LEMON is a CCD differential-photometry pipeline, written in Python, developed at the Institute of Astrophysics of Andalusia (CSIC) and originally designed for its use at the 1.23m CAHA telescope for automated variable stars detection and analysis. The aim of this tool is to make it possible to completely reduce thousands of images of time series in a matter of hours and with minimal user interaction, if not none at all, automatically detecting variable stars and presenting the results to the astronomer.
A first overview of LEMON, now slightly outdated, was presented some time ago at http://adsabs.harvard.edu/abs/2011hsa6.conf..755T.
The pipeline consists of nine commands, six of which are considered to be essential because they implement the data reduction and analysis steps and are usually run sequentially. However, depending on your needs only a specific subset of them may be used. In this sense, LEMON can be viewed as a set of tasks that may be used as a pipeline. The other three commands are auxiliary in the sense that they provide features that are convenient in some, but not all, scenarios.
usage: lemon [--help] [--version] [--update] COMMAND [ARGS] The essential commands are: astrometry Calibrate the images astrometrically mosaic Assemble the images into a mosaic photometry Perform aperture photometry diffphot Generate light curves periods Dworetsky's string-length method juicer LEMONdB browser and variability analyzer The auxiliary, not-always-necessary commands are: import Group the images of an observing campaign seeing Discard images with bad seeing or elongated annuli Find optimal parameters for photometry See 'lemon COMMAND' for more information on a specific command.
- Current version: 0.2
- View CHANGELOG
LEMON stands on the shoulders of many giants, using excellent, robust programs developed by people much more skilled than us to detect sources, do aperture photometry and compute astrometric solutions on the FITS images. The disadvantage, however, is that for many of them there are not (yet?) Debian packages available, so they have to be installed manually — the configuration of IRAF and PyRAF, although heavily simplified in recent versions, is particularly tedious and painful.
These are the steps to install LEMON on a clean Debian machine:
apt-get install git python-dev python-pip libfreetype6-dev libpng-dev csh libx11-dev libblas-dev liblapack-dev gfortran
apt-get install openmpi-dev
# you may need this to compile Montagegit clone git://github.com/vterron/lemon.git ~/lemon
cd ~/lemon
pip install numpy>=1.7.1
pip install -r pre-requirements.txt
pip install -r requirements.txt
- Install IRAF
- Install SExtractor (version 2.19.5 or newer)
- Install Astrometry.net
- Install the MPI-enabled Montage binaries [1]
python ./setup.py
echo 'PATH=$PATH:~/lemon' >> ~/.bashrc
echo "source ~/lemon/lemon-completion.sh" >> ~/.bashrc
./run_tests.py
— optional, although recommended!
Note that, starting from version 2.16, IRAF is now released under a free software license.
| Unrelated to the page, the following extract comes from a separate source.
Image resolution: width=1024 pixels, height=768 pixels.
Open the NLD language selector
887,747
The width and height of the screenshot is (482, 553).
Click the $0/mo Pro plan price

There is, thus, reasonable hope that it may be packaged for drop-in installation in GNU/Linux systems in the near future, which would enormously simplify the process of installing LEMON. Until then, please bear with us.
[1] | Edit these two lines in Montage/Makefile.LINUX before doing make |
# uncomment the next two lines to build MPI modules # MPICC = mpicc # BINS = $(SBINS) $(MBINS)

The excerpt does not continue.